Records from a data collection
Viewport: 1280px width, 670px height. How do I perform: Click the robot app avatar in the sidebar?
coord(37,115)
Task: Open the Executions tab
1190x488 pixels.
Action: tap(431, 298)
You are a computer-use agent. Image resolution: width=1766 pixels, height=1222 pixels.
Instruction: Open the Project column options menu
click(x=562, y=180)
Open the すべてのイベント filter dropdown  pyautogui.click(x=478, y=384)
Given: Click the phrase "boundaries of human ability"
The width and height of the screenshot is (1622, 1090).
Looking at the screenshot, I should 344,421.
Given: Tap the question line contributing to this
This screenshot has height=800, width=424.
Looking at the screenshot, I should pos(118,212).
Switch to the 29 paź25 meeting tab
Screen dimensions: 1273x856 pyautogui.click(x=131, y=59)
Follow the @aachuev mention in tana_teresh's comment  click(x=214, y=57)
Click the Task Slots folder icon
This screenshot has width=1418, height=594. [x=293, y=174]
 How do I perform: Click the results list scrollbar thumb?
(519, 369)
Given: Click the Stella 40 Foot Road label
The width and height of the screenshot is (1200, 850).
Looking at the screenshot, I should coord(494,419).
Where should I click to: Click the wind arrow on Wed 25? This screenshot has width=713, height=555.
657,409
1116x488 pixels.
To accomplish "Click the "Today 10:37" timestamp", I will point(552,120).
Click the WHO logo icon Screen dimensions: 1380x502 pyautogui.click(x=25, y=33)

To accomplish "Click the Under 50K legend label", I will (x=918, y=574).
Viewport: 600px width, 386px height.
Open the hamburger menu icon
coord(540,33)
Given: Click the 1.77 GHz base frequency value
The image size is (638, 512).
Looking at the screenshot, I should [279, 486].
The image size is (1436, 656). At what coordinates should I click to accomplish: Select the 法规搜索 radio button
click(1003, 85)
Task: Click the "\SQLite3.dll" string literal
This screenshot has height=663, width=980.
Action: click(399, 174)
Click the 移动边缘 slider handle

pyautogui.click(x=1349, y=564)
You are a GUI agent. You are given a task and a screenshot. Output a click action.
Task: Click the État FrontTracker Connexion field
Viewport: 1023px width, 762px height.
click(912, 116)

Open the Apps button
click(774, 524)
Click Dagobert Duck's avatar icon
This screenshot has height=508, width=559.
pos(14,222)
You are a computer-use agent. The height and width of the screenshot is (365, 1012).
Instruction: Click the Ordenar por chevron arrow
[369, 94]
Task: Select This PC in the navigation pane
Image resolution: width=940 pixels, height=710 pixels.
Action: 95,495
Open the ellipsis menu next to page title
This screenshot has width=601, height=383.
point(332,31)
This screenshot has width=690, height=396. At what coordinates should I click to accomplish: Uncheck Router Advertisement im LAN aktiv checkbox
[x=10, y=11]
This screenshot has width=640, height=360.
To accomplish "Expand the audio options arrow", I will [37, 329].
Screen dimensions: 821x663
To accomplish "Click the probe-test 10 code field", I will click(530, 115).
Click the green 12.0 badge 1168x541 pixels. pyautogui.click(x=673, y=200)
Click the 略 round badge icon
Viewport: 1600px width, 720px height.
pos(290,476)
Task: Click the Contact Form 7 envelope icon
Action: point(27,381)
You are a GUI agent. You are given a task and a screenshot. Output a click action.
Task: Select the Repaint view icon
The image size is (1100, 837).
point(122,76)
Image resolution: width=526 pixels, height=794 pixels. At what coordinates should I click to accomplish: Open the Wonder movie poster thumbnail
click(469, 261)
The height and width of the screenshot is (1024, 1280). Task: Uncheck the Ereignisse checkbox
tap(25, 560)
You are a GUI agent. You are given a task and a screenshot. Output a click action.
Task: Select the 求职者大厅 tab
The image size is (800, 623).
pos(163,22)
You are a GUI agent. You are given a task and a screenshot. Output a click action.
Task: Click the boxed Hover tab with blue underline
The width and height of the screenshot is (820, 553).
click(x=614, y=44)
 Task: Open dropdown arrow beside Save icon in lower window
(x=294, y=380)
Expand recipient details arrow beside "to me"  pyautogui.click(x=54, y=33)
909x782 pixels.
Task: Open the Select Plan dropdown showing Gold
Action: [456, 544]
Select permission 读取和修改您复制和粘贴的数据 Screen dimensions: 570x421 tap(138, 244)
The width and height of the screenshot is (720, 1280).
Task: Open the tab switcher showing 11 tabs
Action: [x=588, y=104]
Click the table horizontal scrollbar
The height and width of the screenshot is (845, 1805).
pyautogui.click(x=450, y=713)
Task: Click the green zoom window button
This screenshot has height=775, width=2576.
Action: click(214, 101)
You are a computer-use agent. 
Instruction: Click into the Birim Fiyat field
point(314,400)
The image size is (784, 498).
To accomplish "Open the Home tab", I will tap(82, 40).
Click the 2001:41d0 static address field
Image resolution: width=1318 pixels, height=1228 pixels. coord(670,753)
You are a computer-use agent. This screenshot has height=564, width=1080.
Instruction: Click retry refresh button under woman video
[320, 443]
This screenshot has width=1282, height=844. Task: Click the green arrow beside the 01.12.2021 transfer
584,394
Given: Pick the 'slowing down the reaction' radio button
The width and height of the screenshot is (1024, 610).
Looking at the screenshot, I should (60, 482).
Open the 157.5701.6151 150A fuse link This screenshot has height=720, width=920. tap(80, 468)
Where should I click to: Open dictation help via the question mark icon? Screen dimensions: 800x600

→ **What is required**: Retrieve every line above holding the word "will".

→ **Answer area**:
To accomplish "Click the "Today 10:37" timestamp", I will point(552,120).
To accomplish "Click the Under 50K legend label", I will (x=918, y=574).
To accomplish "Expand the audio options arrow", I will [37, 329].
To accomplish "Click the probe-test 10 code field", I will click(530, 115).
To accomplish "Open the Home tab", I will tap(82, 40).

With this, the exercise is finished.